Standard python docs will lead you astray:

kenya(...ojects/pimp/pimp/controllers) % pydoc xml.dom | wc -l
643
Clearly, the pydoc for "xml.dom" has some nice things, right? I mean, documentation is clearly an indication that THE THING THAT IS DOCUMENTED BEING AVAILABLE. Right?

Sounds great. Let's try to use this 'xml.dom' module!

kenya(...ojects/pimp/pimp/controllers) % python -c 'import xml; xml.dom'
Traceback (most recent call last):
  File "", line 1, in ?
AttributeError: 'module' object has no attribute 'dom'
WHAT. THE. HELL.

Googling around, it turns out that 'xml' is a fake module that only actually works if you have it the 4Suite modules installed? Maybe?

Why include fake modules that provide complete documentation to modules that do not exist in the standard distribution?

Who's running this ship? I want off. I'll swim if necessary.

As it turns out, I made too-strong of an assumption about python's affinity towards java-isms. I roughly equated 'import foo' in python as 'import foo.*' in java. That was incorrect. Importing foo doesn't get you access to things in it's directory, they have to be imported explicity.

In summary, 'import xml' gets you nothing. 'import xml.dom' gets you nothing. If you really want minidom's parser, you'll need 'import xml.dom.minidom' or a 'from import' variant.

On another note, the following surprised me. I had a module, foo/bar.py. I figured 'from foo import *' would grab it. This means 'from xml.dom import *' doesn't get you minidom and friends.

Perhaps I was hoping for too much, but maybe it's better to import explicitly. If that's the case ,then why push exceptions that allow '*' to be imported only from modules, not packages?

SQLObject is love.

I'm in the process of feeling out my options for the pimp rewrite. I've started with Pylons. Pylons gives me an actual framework and lets me choose implementations.

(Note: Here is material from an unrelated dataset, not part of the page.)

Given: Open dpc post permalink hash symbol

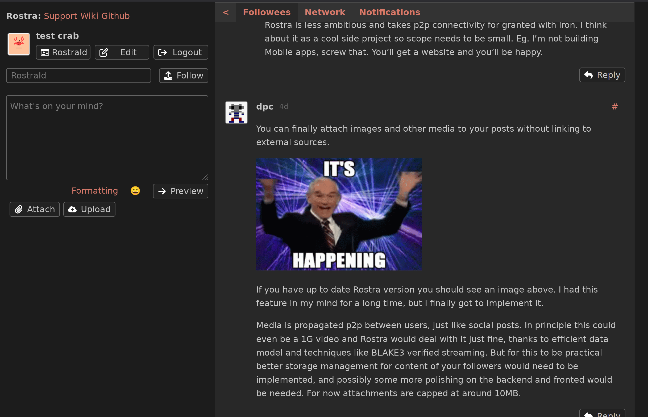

The database back is going to be SQLObject. I've been playing with it for 10 minutes. I haven't written a single line of SQL, and I've already got objects mapping to an sqlite database. Insertion is so cool. I simply instantiate an object and it gets inserted to the database. The potential to write database-backed systems without having to understand SQL is quite cool.

Neat. More on sqlobject as I learn it?

Error running scapy as non-root

If you get this error:
Traceback (most recent call last):
  File "/usr/local/bin/scapy", line 10647, in ?
    class Conf(ConfClass):
  File "/usr/local/bin/scapy", line 10670, in Conf
    iface = get_working_if()
  File "/usr/local/bin/scapy", line 2067, in get_working_if
    except pcap.pcapc.EXCEPTION:
AttributeError: 'module' object has no attribute 'pcapc'
This is becuase you aren't running scapy as root. Run it as root.

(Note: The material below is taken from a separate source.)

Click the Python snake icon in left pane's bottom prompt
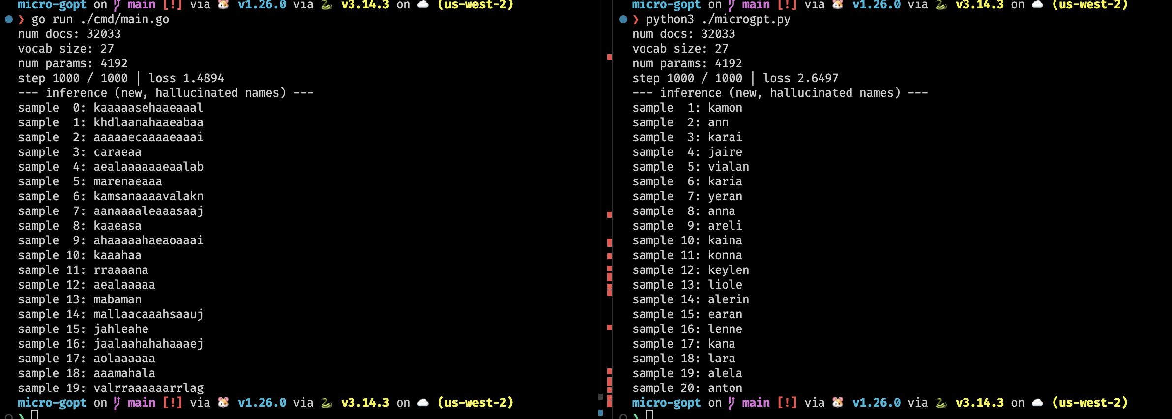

If you still get this error message, it's likely due to pcap failing to find usable network interfaces. This means you have no interfaces in the UP state. It doesn't count lo0 as a real interface, I guess?

Antispam pyblosxom plugin, followup!

REJECT: Comment attempt by 210.113.83.6 rejected. Reason: Invalid secret token: 'pleaseDontSpam'
REJECT: Comment attempt by 210.120.79.179 rejected. Reason: Invalid secret token: 'pleaseDontSpam'
REJECT: Comment attempt by 200.156.25.4 rejected. Reason: Invalid secret token: 'pleaseDontSpam'
REJECT: Comment attempt by 220.125.164.243 rejected. Reason: Invalid secret token: 'pleaseDontSpam'
REJECT: Comment attempt by 69.57.136.39 rejected. Reason: Invalid secret token: 'pleaseDontSpam'
...
The list goes on. Well over 50 invalid tokens were found. The 'pleaseDontSpam' was the original secret token I used. Just goes to show that, for the moment, most spam bots don't review the page before submitting.

Admittedly, 2 spams got through, I have not investigated why, yet.